山道の入り口に差し掛かると、道路はゆるやかな上り坂に変わる。

エンジン回転数を上げ、4速から3速へシフトダウン、そして踏み込む。

軽バンとは思えないほど力強く、エブリイはぐいぐい登っていく。


「すごいねー、軽自動車なのにグイグイのぼるねぇ~」

助手席の夏帆が、窓の外を見ながら感心したように言う。


褒められた…気がした。

紗良の口元が自然とゆるむ。

「でしょ? JOINターボだよ? ふふふふ…」

若干得意げな声が漏れた。


だが、調子に乗ったのがいけなかった。

カーブを勢いよく曲がり、さらに急勾配を攻めるように登っていくと――。


「……うっ」

夏帆の顔色が一瞬にして青ざめる。


「え、ちょ…まさか車酔い!?」

「……ちょっと、やばいかも…」


紗良は慌てて次の直線に差し掛かると、路肩のコンビニ駐車場に滑り込んだ。


エンジンを切り、二人で車外へ出る。

山から吹き下ろす風が、ひんやりと頬を撫でた。

その冷たさに、夏帆の表情が少し落ち着く。


「悪かった…調子に乗って回しすぎた…」

「いや、大丈夫…たぶん…」

そう言いながらも、夏帆は手でお腹をさすっている。


紗良は店内に駆け込み、コンビニカフェのホットコーヒーと、夏帆用に冷たいオレンジジュースを買って戻った。


「スンマソン」

コーヒーをずるずる飲みながら、わざと語尾を伸ばして謝る。


夏帆はジュースを受け取り、ストローでちゅーっと吸うと、「しゃーないねぇ」と笑った。

笑顔が戻ったことに、紗良は胸をなでおろす。


再び走り出したエブリイは、今度は穏やかなペースで山道を登る。

道路脇のススキが風に揺れ、時折カーブの先に広がる山の稜線が、秋の空にくっきりと浮かび上がる。

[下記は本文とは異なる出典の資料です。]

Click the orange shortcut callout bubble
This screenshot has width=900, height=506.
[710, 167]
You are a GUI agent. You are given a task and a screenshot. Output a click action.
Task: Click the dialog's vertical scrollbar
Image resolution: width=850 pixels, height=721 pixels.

そして、山の向こう側に出ると、道の駅の大きな看板が見えてきた。

温泉マークと湯気のイラストが描かれたその看板は、旅人にとって何よりのご褒美のサインだ。


駐車場に入ると、地元ナンバーの軽トラや観光客のSUVが並んでいる。

エブリイを端に停め、エンジンを切った瞬間、ターボ音と振動が消え、静寂が訪れた。


車から降りた二人の鼻腔に、どこからともなく硫黄の香りが漂ってくる。

山あいの小さな温泉特有の、あの懐かしい匂いだ。


「着いた~!」

夏帆が両腕を伸ばし、大きく伸びをする。


「じゃ、温泉いきますか」

そう言って建物に向かう紗良の背中は、どこか誇らしげだった。

初めての長距離ドライブ、初めての相棒との遠征――。

それは、彼女にとって新しい冒険のはじまりの匂いがしていた。